Find the line that contains "Screen dimensions: 676x565" in the entries below. Restate it and every line after it, word for word, with no pictures.

▶ **GIVEN RECORDS**
- Opening Delimiter -
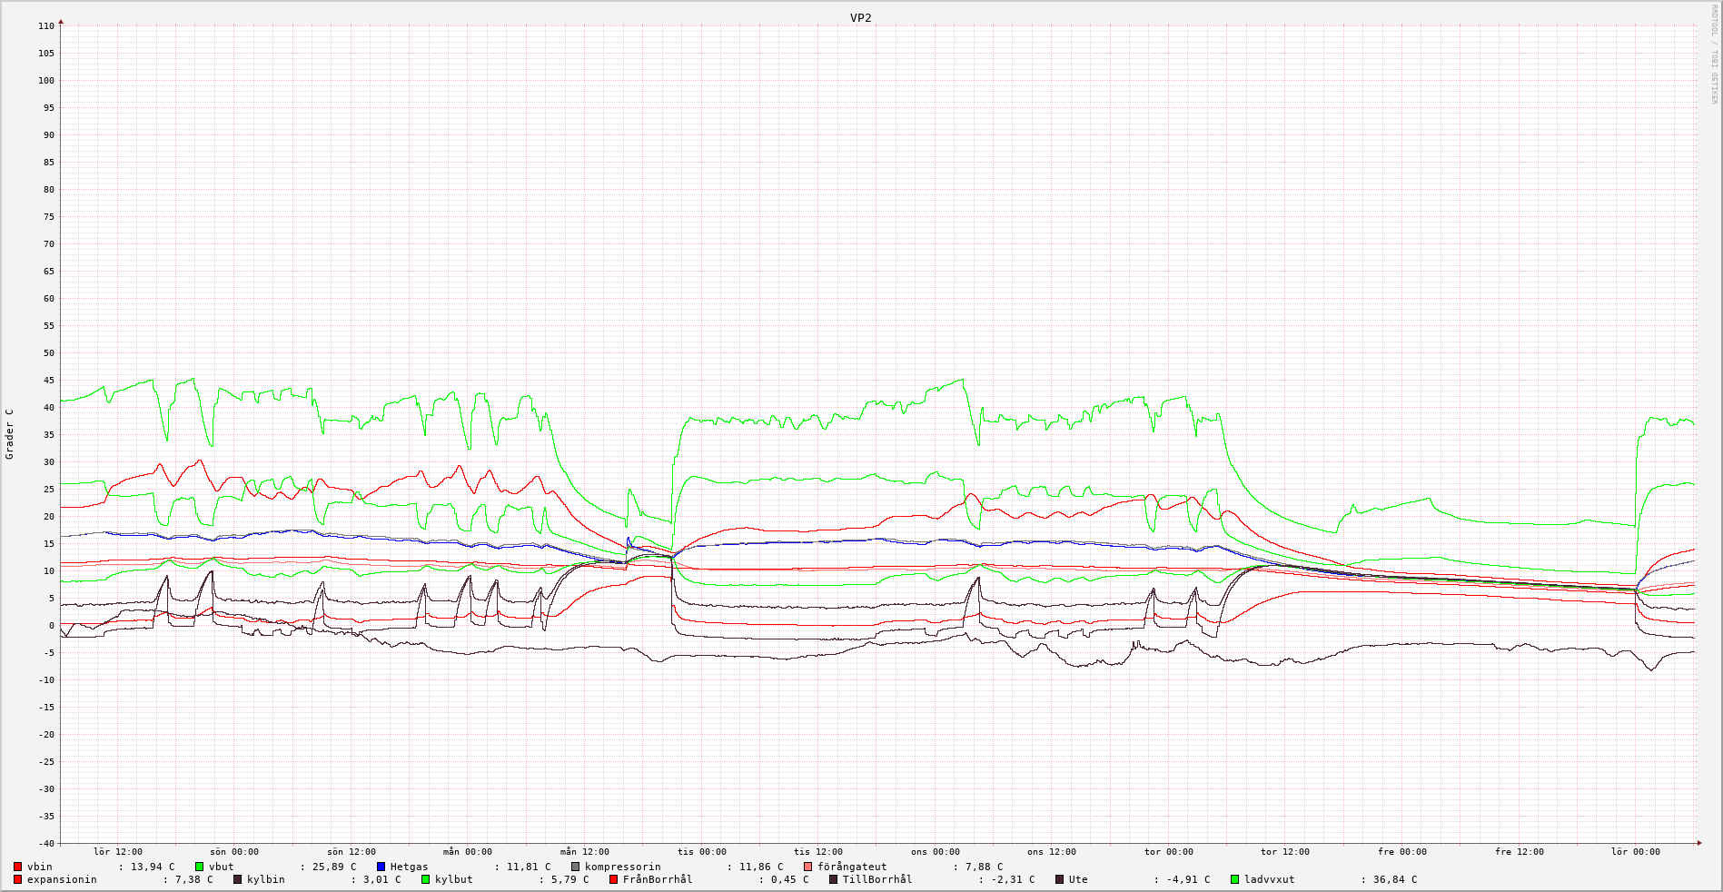1723x892 pixels.
Task: Click the blue Hetgas legend swatch
Action: [381, 867]
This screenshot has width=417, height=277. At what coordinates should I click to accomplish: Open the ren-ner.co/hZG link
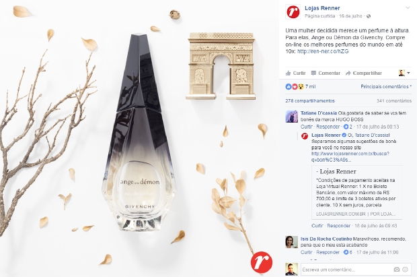point(323,51)
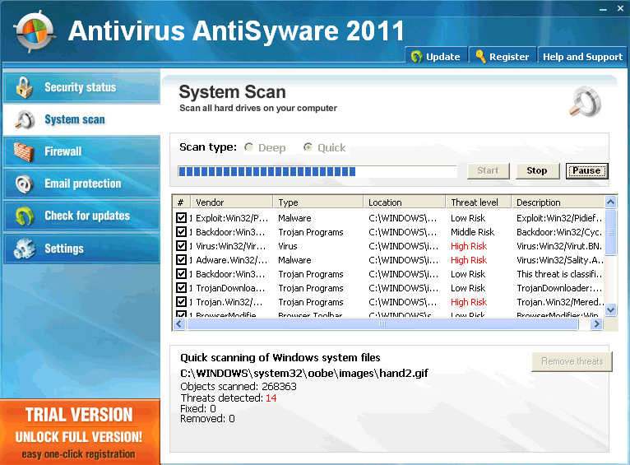
Task: Click the Email protection at-sign icon
Action: [x=25, y=184]
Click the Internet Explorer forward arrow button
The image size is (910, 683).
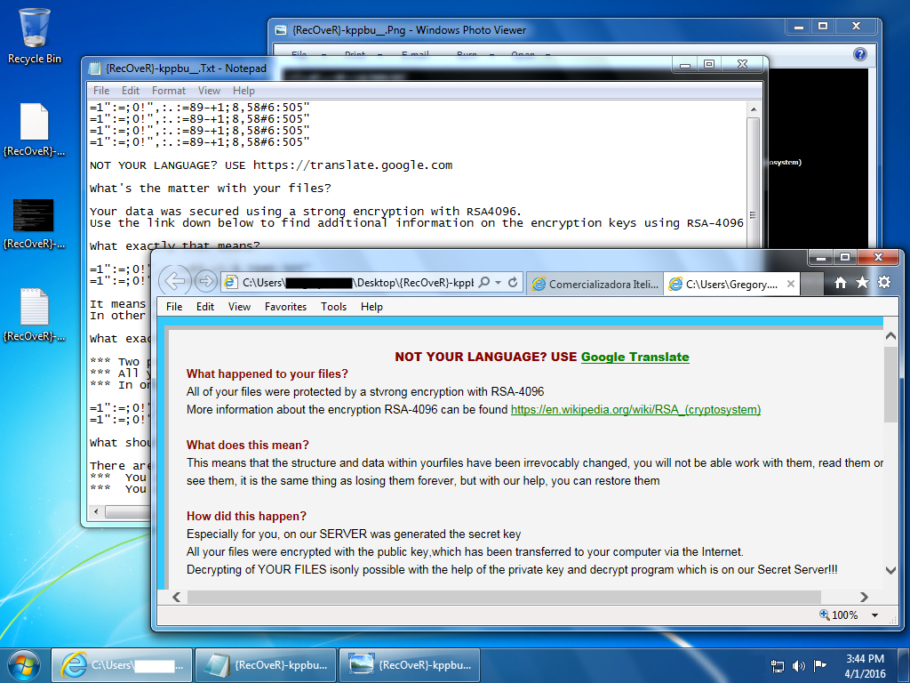pos(205,282)
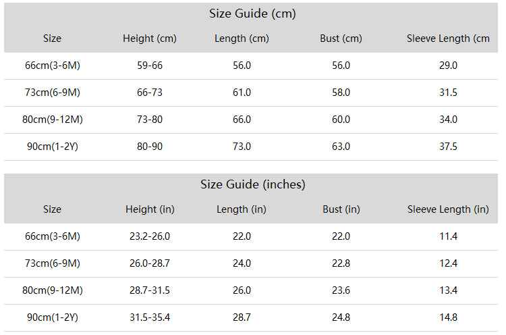Click the Sleeve Length (cm column header
This screenshot has width=506, height=335.
pos(448,38)
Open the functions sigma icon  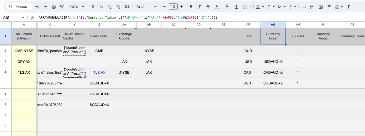[349, 7]
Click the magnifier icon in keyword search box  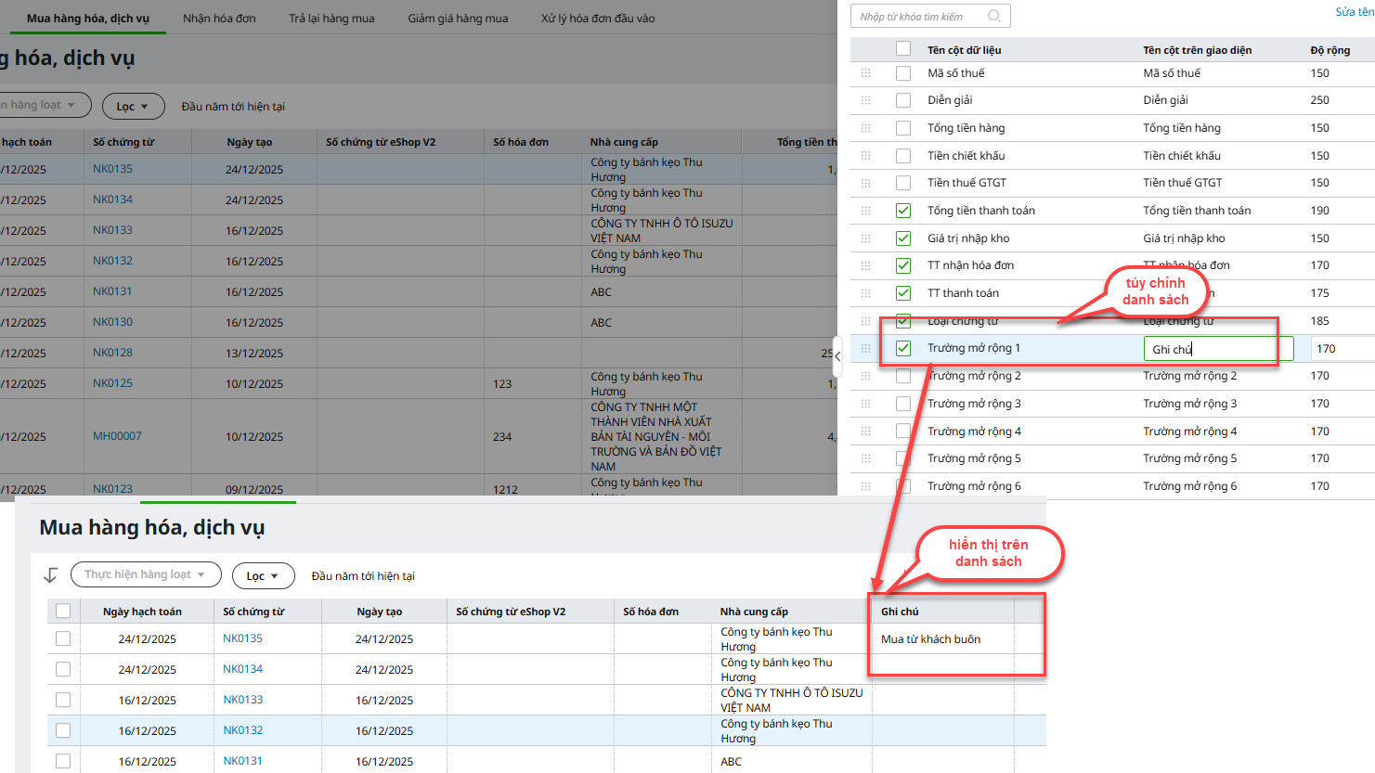pyautogui.click(x=994, y=16)
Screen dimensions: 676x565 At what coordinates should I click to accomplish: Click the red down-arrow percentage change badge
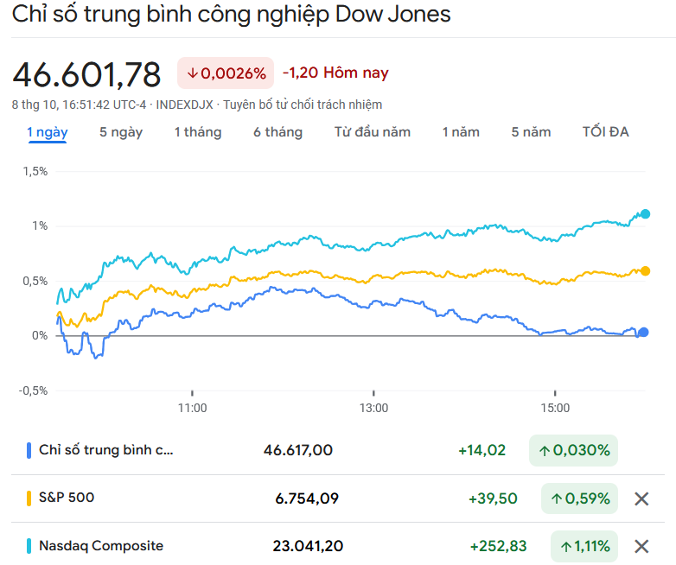(226, 73)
- Closing Delimiter -
▶ **ANSWER SECTION**
Screen dimensions: 676x565 At what coordinates should I click to accomplish: Click the red down-arrow percentage change badge
(226, 73)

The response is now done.